Tasks to carry out:
A. Read the history of Hampstead Norreys and decide whether each statement agrees with it. For each, answer yes or no and quote the words that decide it.
(i) The railway through the village ran from Southampton to Didcot.
(ii) The airfield on the hill stayed open until 1964.
(iii) By 1900 the parish population had fallen to around 700.
B. According to the history of Hampstead Norreys, where did the horse-drawn carrier take produce and people?
C. Extend the history of Hampstead Norreys with a passage that picks up after its final sentence.

This all changed in 1770, around the same time that the “new” Manor house was built. The introduction of the Enclosures Act radically altered farming methods and produced the landscape we see today. The enclosed pastures, for livestock and the larger arable fields brought hardship as well as visual change. However, the village survived and until the early 19th century nearly 1,000 people lived and worked the land in the extended parish.

After the Napoleonic wars, agricultural prices slumped and the industrial revolution saw rural people moving to the cities for employment in workshops and factories. The parish population fell to around 700 by 1900. and to this day has remained around this figure.

Succeeding generations have seen Hampstead Norreys go through many significant changes. The village was a sleepy backwater, situated on an unpaved chalk road.

At this time the parish was, by and large, self-sufficient with a good range of shops, trades-people and a horse-drawn carrier that took produce and people to Newbury market.

However with the comming of the railway in 1881, which ran from Southampton to Didcot, a major change to village life took place. It was the railway that became central to the daily life of the village and those living there. People, produce and all types of materials and goods, for farms, houses as well as the race horses for Wyld Court Stud, came by rail to the station in the centre of the village.

With the exception of major involvement and a heavy price paid in lives lost in the 1914/18 war, the village inhabitants carried on working the farmlands, much as usual, throughout the early part of the 20th century.

There were, however, significant changes during the Second Word War with the commissioning of the Hampstead Norreys Airfield on the hill above the village. This brought many new people into the parish as well as a more exciting social life and of course the benefits of additional work. Many sorties were flown, into occupied France, from this airfield as well as pilots being trained to fly Wellington Bombers, Lysanders and Gliders. . For the parish this proved a brief but important episode. Sadly, the airfield was closed in 1945.

It was during this period, that the railway was expanded, becoming twin track to carry war munitions to support the war effort. It looked as if its future was secure, however the line became a casualty of Dr. Beeching’s cuts and the station was eventually closed in 1964.

Dataset excerpts:
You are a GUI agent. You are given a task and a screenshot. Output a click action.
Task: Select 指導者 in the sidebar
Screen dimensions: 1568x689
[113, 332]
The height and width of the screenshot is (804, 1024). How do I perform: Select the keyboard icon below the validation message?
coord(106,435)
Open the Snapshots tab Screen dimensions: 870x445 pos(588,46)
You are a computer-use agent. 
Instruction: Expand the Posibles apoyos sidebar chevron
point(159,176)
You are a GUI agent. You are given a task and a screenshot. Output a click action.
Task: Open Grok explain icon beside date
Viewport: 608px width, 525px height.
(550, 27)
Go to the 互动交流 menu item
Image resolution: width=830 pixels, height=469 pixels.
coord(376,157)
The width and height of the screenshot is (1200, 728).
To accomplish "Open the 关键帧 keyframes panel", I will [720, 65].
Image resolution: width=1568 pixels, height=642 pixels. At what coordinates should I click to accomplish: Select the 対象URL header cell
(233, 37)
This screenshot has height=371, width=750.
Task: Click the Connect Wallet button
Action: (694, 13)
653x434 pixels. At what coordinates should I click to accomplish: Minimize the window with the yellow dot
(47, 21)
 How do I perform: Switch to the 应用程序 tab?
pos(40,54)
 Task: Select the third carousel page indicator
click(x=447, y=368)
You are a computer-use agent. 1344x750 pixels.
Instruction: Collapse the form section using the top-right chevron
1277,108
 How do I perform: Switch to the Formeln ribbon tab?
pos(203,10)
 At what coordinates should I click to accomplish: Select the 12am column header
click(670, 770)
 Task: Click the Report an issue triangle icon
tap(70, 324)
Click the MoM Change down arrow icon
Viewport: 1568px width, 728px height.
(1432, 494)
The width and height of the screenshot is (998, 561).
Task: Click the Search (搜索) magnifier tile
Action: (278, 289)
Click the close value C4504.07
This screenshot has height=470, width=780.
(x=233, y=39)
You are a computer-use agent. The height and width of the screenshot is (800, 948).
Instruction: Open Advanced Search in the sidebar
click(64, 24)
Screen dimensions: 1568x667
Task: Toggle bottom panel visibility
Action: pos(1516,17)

Results in order:
A.
(i) Yes: "which ran from Southampton to Didcot"
(ii) No: "Sadly, the airfield was closed in 1945."
(iii) Yes: "The parish population fell to around 700 by 1900."

B. To Newbury market.

C.
And so to 21st century; now most of the 745 residents, of Hampstead Norreys, rely on their cars to transport them to their employment and for shopping, and other activities. The farms that once were the source of employment for the parish continue to do well but now provide work for less than a score of people. However the IT age, and the opportunities for skilled people to work from their home, has seen a number of specialist businesses set up and it is good to see them prospering and this trend is likely to grow.

Another major factor for change for Hampstead Norreys has been the increase in size and all round excellence of the village primary school. Another remarkable change came to the village in 2011 with the opening of the village ‘Community Shop’. This has had a truly amazing impact on village and has proved to be an invaluable asset to villagers and visitors alike. The shop is now the central hub for meeting and greeting as well as the opportunity to catch up on local gossip whilst choosing some tasty and unusual items from its well stocked shelves.

One aspect of the parish that has not changed is the beautiful countryside that surrounds it. Hampstead Norreys residents have inherited access to what were once deer parks, drove roads and ancient woodlands. Evidence of earlier residents can still be found in the fields and woods above the river if you search carefully and the parishioners value and makes great use of their woods and footpaths, play areas, river and open spaces.